To generate a specific formula for my research, I need to define some steps, and for this, I need to take a group of elements, specifically, three elements and have as return a single normalized value.

For example:

f1 = (105, 312, 75). These elements can range from zero to values greater than one million.

I tried to use fnorm = (X - min(X)) / (max(X) - min(X)) and calculated the arithmetic mean for the group of elements, but the representation of the result does not agree with what I would like.

Comparing two sets of these elements, for example:

f1 = (105, 312, 75)

f2 = (22, 23, 1)

When I apply fnorm and the arithmetic mean of the values, I get the final result -> f1 = 0.3755 and f2 = 0.65.

These results are not complete for me, because even though they are normalized, the elements of f1 are greater than f2. Therefore, I need f1 to be more representative, have greater weight than f2. Another point is that if there is a value 0 within the group, it cannot zero the whole result the other different elements of zero are relevant to the outcome.

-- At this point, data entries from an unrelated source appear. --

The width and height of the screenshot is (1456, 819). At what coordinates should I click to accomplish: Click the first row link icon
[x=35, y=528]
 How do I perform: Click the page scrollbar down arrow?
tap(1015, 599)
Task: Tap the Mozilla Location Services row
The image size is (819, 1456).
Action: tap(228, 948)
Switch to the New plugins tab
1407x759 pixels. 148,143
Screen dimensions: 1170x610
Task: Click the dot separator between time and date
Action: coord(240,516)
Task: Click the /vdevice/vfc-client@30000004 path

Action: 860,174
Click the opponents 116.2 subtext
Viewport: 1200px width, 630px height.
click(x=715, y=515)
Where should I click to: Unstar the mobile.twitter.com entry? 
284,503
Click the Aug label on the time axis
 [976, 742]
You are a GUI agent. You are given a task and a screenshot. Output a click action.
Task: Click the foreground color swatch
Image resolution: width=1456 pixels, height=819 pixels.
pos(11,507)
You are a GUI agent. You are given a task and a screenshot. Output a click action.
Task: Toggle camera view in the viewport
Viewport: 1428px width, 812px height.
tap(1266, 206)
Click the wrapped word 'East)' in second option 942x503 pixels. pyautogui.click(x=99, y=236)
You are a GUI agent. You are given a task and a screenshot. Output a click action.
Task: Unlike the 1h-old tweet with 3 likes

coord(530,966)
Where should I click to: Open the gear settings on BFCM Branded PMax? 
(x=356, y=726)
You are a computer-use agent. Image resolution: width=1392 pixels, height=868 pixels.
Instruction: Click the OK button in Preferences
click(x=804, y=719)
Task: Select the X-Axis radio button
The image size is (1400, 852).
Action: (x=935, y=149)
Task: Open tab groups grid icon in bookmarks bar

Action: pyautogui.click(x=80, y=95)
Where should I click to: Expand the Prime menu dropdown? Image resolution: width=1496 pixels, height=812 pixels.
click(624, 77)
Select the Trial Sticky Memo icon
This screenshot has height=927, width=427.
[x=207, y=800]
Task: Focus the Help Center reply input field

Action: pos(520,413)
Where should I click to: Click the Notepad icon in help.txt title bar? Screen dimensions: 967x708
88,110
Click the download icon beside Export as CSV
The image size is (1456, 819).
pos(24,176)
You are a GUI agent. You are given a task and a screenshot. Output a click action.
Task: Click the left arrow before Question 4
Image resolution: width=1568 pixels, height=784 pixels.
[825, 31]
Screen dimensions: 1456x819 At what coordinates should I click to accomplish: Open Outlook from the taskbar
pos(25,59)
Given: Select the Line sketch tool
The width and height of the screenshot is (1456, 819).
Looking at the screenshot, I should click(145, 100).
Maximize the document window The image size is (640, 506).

I hope I explained it correctly but if there's any confusion please let me know. Thanks.

1

There are 1 best solutions below

2
On

You won't get your desired result if you normalize a vector with respect to itself, consider e.g. the vectors: \begin{align} f_1&= \begin{bmatrix} a&b&c \end{bmatrix}\\ f_2&= \begin{bmatrix} a+100&b+100&c+100 \end{bmatrix}. \end{align} These will get the same scores, whereas you would want the second to score higher.

The way to correct this is to normalize with respect to the vector with the highest possible values. Consider any vector $\mathbf x = [x_1,x_2,x_3]$, then define the average as $$\text{avg}(\mathbf x) = \frac13\sum\limits_{k=1}^3 x_k, $$

i.e. simply the arithmetic mean. This makes sense, as you say, when each element in the vector has the same weight. Otherwise use a weighted mean.

Consider now a dataset of many vectors $\mathbf x^{(i)}$, where the superscript refers to the vector number $i$, e.g. $\mathbf x^{(5)}$ is the fifth vector in your database. Then you have to normalize with respect to the one with the highest average, i.e. you first want to find $$M = \max\limits_i\big\{\text{avg}\big(\mathbf x^{(i)}\big)\big\}.$$

Finding the maximum is not difficult, it does not need some big optimization problem. It simply boils down to calculating $\text{avg}(\mathbf x^{(i)})$ for all $i$ and simply choosing the largest.

Now we wish to calculate the normalized norm. It is simply given by $$\|\mathbf x^{(i)}\| = \frac{\text{avg}\big(\mathbf x^{(i)}\big)}{M}.$$

Remarks. In this case you will always have the value of $1$ for the vector with the largest mean.

Furthermore, using this method may require you to recalculate the norm of every element once you get new data. More precisely, if you ever get a vector with larger mean than the previous largest. This can be avoided if you a priori know a maximum possible value of the arithmetic mean, in which case you simply use that value instead of $M$ (and then only the maximum possible vector would have the normalized value of $1$).